■ Exercise
Turn the lines from the one containing "Viewport: 1290px width, 924px" through the one containing "The height and width of the screenshot is (402, 657).", both included, into a numbered list, leaving out any blank lines.

■ Input for this task
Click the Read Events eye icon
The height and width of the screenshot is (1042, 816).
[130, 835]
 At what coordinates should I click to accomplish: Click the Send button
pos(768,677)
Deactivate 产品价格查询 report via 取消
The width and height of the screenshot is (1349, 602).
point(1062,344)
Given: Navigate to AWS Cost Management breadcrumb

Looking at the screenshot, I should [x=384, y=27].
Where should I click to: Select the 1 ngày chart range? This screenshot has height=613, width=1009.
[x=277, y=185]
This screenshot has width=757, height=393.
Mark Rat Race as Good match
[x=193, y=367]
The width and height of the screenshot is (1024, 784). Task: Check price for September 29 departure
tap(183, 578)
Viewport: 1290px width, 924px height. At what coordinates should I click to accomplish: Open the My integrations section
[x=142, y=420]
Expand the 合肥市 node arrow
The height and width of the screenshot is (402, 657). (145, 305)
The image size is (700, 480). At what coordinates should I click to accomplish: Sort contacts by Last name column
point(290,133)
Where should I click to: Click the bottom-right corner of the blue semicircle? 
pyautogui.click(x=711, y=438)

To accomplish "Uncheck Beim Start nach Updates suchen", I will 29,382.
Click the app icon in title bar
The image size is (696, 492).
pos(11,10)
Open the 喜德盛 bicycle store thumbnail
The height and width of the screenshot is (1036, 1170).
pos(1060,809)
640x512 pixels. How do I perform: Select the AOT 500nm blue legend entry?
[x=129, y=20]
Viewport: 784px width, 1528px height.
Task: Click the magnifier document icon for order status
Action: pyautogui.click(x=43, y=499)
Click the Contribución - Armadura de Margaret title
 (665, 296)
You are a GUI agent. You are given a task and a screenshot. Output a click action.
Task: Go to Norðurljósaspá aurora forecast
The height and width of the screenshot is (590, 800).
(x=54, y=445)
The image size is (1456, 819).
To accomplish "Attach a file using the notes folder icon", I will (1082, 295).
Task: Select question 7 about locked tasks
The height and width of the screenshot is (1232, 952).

■ Written answer
1. Viewport: 1290px width, 924px height. At what coordinates should I click to accomplish: Open the My integrations section
2. [x=142, y=420]
3. Expand the 合肥市 node arrow
4. The height and width of the screenshot is (402, 657). (145, 305)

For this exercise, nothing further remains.